In researching a problem I had, I found many requests and suggestions indicating that this problem has been encountered by many individuals. But none of the suggestions I found, helpful as they were were able to identify the real problem.

I am running Ubuntu 8.04.3 LTS

The original problem was encountered trying to change the shell of a user while logged in using an administrative account. Specifically:

# sudo chsh -s /bin/false username
Password:
chsh: PAM authentication failed

The same result was obtained using either the user's password, my own password, or no password.

The additional information that helps understand the problem is that I had just previously changed the user's shell to the wrong shell, but now I was trying to fix my mistake.

The real problem is in /etc/pam.d/chsh. In that file, the line which prevents users from changing back to a normal shell after being assigned a special shell appears before the line that authorizes all changes from the root.

Unfortunately, the following line was firing first, disallowing a change because the users shell was NOT in the list of available shells.
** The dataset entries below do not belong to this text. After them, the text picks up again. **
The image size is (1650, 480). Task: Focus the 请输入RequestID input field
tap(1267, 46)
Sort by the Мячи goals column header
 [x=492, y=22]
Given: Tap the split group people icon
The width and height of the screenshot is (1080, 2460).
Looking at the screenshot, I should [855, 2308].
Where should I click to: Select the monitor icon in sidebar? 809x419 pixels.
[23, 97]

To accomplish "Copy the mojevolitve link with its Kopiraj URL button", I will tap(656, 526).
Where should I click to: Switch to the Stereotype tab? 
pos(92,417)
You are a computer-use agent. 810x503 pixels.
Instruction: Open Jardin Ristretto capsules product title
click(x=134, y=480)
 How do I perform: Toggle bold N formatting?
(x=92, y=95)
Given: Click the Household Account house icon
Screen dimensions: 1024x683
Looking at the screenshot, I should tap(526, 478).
The authorization line from me being 'root' via sudo never fired because it was never checked after the first line fired.

auth required pam_shells.so

The solution was to temporarily comment out the line in /etc/pam.d/chsh, change the users shell to the correct shell, and then remove the comment in the line.

In the future, the order of these two lines in /eetc/pam.d/chsh should probably be reversed.

I hope that someone finds this helpful.